At the career fair, students had the opportunity to find jobs and internships for the summer or the upcoming school year. Many students attended the fair without the intention of obtaining positions as well, but to simply connect with employers and possibly acquire career advice.

Students find there is a lot that goes into preparing for the career fair, including both the preparation of resumes and previewing CyHire prior to attending the fair to get an idea of who they may want to spend their time speaking to. As design students, bringing along portfolios of work is also commonly recommended.

“I got my portfolio together,” said Timothy Van Rheenen, senior in interdisciplinary design. “I decided what I thought best represented who I am as a designer and put it all together, I got my resume ready and then did research on what companies were coming here so I kinda had some background on the companies I was going to talk to so I could make conversation and ask them questions.”

Peiming Chen, graduate student in landscape architecture, is planning on graduating this semester and emphasized the importance of being prepared ahead of time as well. At the fair, Chen said he was hoping to take a step closer to landing a full-time job for the summer.

“I did research on CyHire, I know about the firms and am going to visit the ones that I am interested in to get to know their opening positions and the general info of the company, and I will make a list,” Chen said. “I have prepared several hard copies of my resume, a hard copy portfolio and I also have my tablet with me to show my website.”

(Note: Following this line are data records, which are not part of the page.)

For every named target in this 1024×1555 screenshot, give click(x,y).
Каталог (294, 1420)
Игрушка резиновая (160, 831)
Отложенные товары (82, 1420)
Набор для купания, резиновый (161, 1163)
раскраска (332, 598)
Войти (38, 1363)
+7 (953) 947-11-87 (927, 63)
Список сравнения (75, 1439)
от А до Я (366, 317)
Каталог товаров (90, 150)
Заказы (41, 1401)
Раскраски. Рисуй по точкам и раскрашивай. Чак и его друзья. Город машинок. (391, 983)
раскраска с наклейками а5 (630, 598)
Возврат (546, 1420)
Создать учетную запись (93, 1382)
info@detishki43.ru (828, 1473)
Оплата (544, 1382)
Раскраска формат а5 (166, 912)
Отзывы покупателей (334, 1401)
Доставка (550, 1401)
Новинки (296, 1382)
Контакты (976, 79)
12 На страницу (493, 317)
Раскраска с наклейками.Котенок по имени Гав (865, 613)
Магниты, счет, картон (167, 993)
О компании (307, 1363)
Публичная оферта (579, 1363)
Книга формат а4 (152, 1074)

Chen said his portfolio consists of four or five projects that demonstrate skills in different design categories, and his website goes into further depth about the details of his work to prevent employers from flipping through pages while viewing his portfolio.

Once at the fair, the students were also provided with a map including a list of employers to help them locate the businesses and their stands. This was popular among the students, as almost all of them could be seen with maps in hand.

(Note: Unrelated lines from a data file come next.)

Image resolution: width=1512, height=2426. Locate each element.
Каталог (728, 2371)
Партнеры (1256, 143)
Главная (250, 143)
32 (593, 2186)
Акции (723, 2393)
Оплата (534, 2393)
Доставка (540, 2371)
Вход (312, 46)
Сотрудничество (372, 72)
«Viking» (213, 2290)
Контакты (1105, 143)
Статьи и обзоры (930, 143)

Van Rheenen mentioned this was useful to his experience as well.

“There’s definitely a few on the list that I didn’t realize beforehand that I’ll talk to to see what they’re all about,” Van Rheenen said.

The importance of CyHire among both students and employees was made evident at the fair as well. One group of students shuffled to research employers on the provided list while at the fair, as they hadn’t utilized CyHire prior to their arrival.

On the other side of the table, one employer in his first year of involvement at the Design Career Fair brought up the disadvantage he felt he had compared to the other companies because of their lack of presence on CyHire.

“You see a lot of students walking around with an app, going to specific places that they’re interested in,” said Mike Neswick of MRL Architects. “I thought there’d be a lot more walk-by traffic and that they’d just want to talk to any of the [architects].”